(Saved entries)
========

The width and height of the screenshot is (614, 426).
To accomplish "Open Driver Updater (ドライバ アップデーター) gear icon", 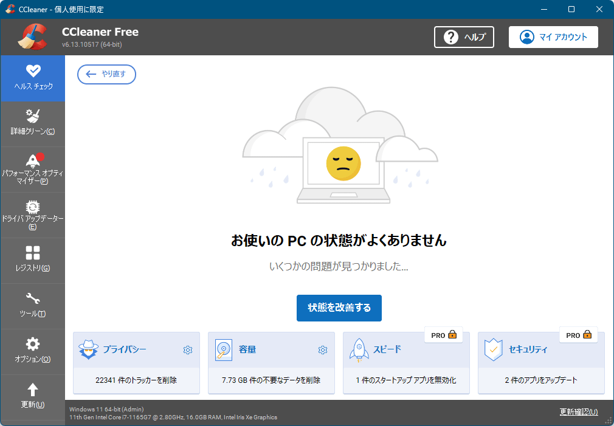I will (x=33, y=207).
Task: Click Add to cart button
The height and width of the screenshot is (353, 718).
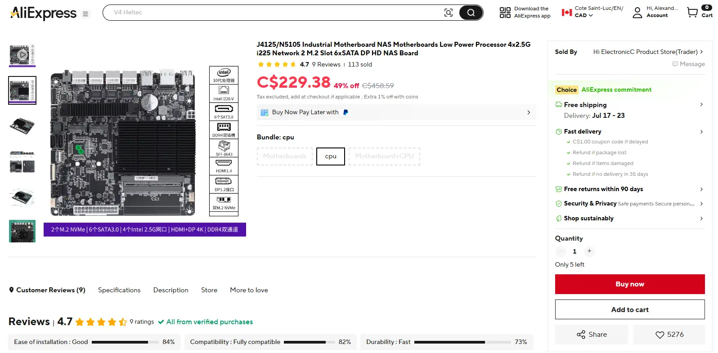Action: tap(630, 309)
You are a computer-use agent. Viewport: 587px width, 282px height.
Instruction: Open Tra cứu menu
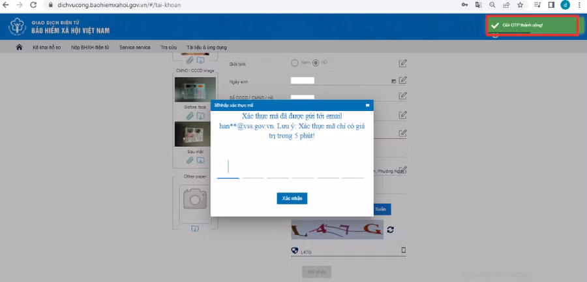169,48
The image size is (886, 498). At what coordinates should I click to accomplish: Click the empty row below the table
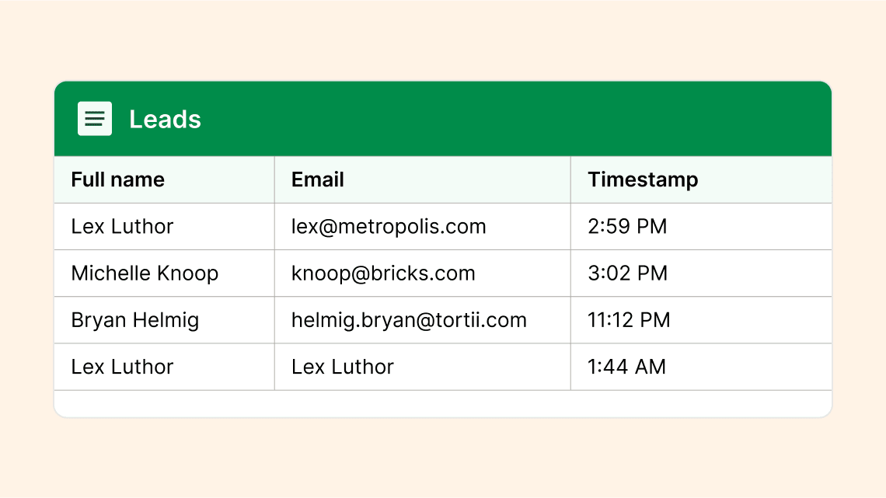tap(443, 404)
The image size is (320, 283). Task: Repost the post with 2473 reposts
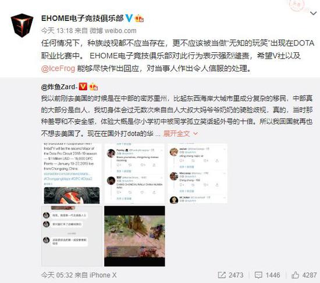230,275
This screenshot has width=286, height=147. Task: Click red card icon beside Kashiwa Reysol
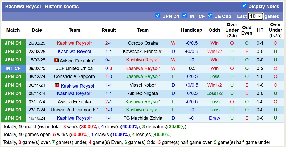click(57, 85)
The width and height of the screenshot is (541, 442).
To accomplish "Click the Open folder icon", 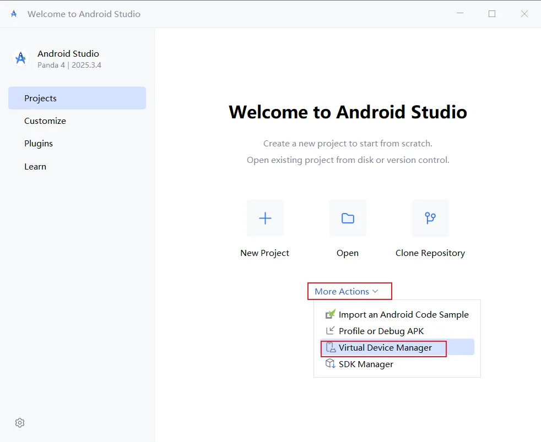I will point(348,218).
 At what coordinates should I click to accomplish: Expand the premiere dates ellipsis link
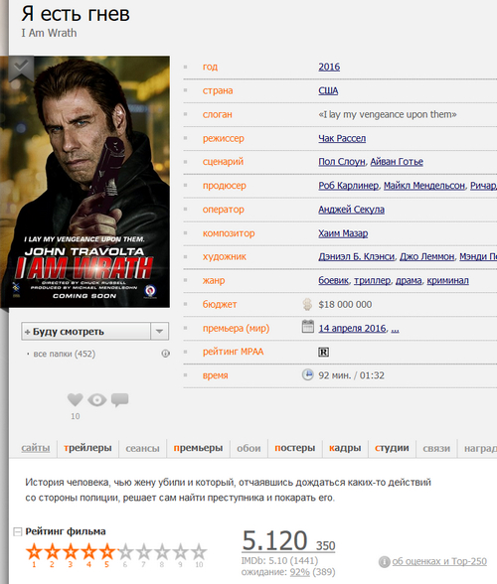pyautogui.click(x=396, y=329)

========

**What is needed**: Leaving out the pictures, restate word for word the lines above from the one containing "At what coordinates should I click to accomplish: Expand" through the end of the records, both ends included.

**Result of the exercise**:
 At what coordinates should I click to accomplish: Expand the premiere dates ellipsis link
pyautogui.click(x=396, y=329)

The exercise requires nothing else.